Friday, March 25, 2016

Dawn Mission Nears Ceres Orbit Maneuvers - 3

Fig. 1 The ice dome on Ceres (Click to Enlarge)
In this series we are following the Dawn Mission which is now orbiting the "asteroid" or "dwarf planet" Ceres located within the Asteroid Belt.

The Asteroid Belt is located between the planets Mars and Jupiter.

In the previous post of this series we took note of the odd "pyramid mountain" that is higher than any mountain in the continental U.S. (Dawn Mission Nears Ceres Orbit Maneuvers - 2).

One of the inquiries ongoing in this series is whether we have better evidence now that Dawn's orbit is closer to Ceres than the International Space Station is to the Earth.

This evidence IMO indicates further that the Exploded Planet Hypothesis (EPH) or Exploded Planet Theory (EPT) is substantiated (Are Some or All Comets Pieces of an Exploded Planet?).

The Dredd Blog post Weekend Rebel Science Excursion - 46 details some of the fundamentals of that hypothesis or theory.

The speculation about Ceres having an ocean within it is getting some more consideration too.

The dynamic involved, which advances the notion of a subsurface body of salt water, is similar to dynamics on Saturn's moon Enceladus (Weekend Rebel Science Excursion - 40).

Fig. 2 Closer up (click to enlarge)
Anyway, the increased analysis of Ceres is in part stimulated again by a newly discovered ice-salt dome now visible near the center of Occator Crater, the location of the "bright spots" (see Fig. 1, Fig. 2, and the video below).

On Enceladus, water reaches the surface and is vented into space, which eventually builds one of the outer rings of the planet Saturn.

Enceladus is covered by a thick ice sheet, but in the case of Ceres, all of the underground water is covered by a global crust of rock, dirt, and debris.

The dynamic taking place on Ceres, like Enceladus, is that some of the subsurface water is forced up to the surface.

Enceladus has extreme venting of water because the powerful gravity of Saturn creates serious pressures within Enceladus.

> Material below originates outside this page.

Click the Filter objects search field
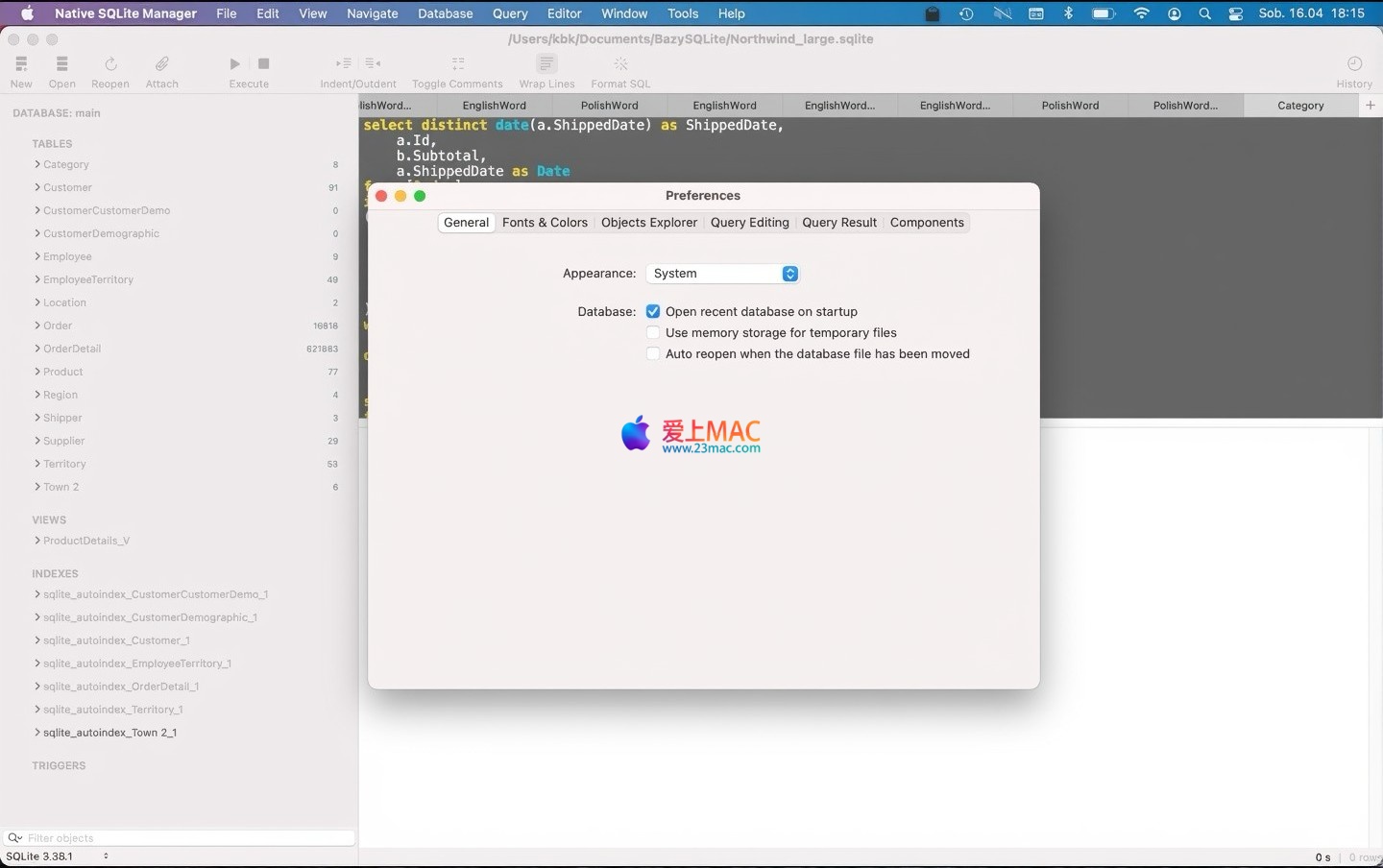The image size is (1383, 868). tap(182, 838)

On Ceres there is no such pressure, so the forces there slowly form a dome of salty ice, then as the ice sublimates it leaves a salty residue (an ice volcano dynamic).

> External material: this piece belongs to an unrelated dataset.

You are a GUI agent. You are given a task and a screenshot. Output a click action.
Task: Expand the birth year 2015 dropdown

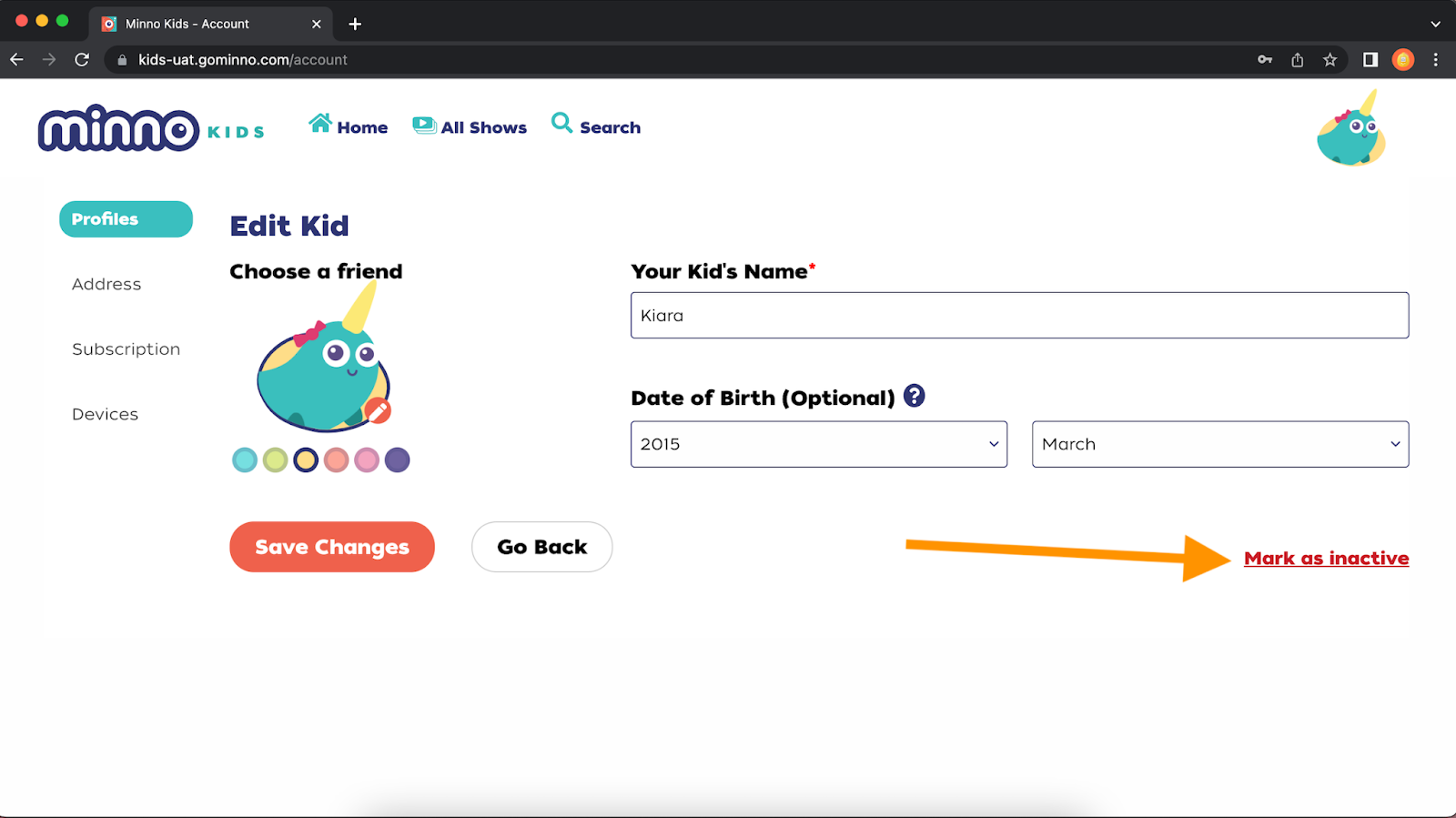coord(818,444)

IMO this is more evidence of a fairly recent (in cosmological time scales) planetary catastrophe which blanketed the solar system with craters caused by pieces of the planet being blasted out in all directions.

The reason I say "recent" is that all the water would have by now oozed out if these two bodies were formed billions of years ago.

The explosion that destroyed a planet and left a rock pile of debris in our solar system, IMO took place millions of years ago, not billions.

If it had been billions the water would have been gone long ago because that water is a finite resource on a small dwarf planet.

The previous post in this series is here.

1 comment:

  1. A recent paper agrees with the notion that Saturn's moon Enceladus is younger than previously thought (link).

    It is maybe only 100 million years old, not several billion as current hypotheses would have it.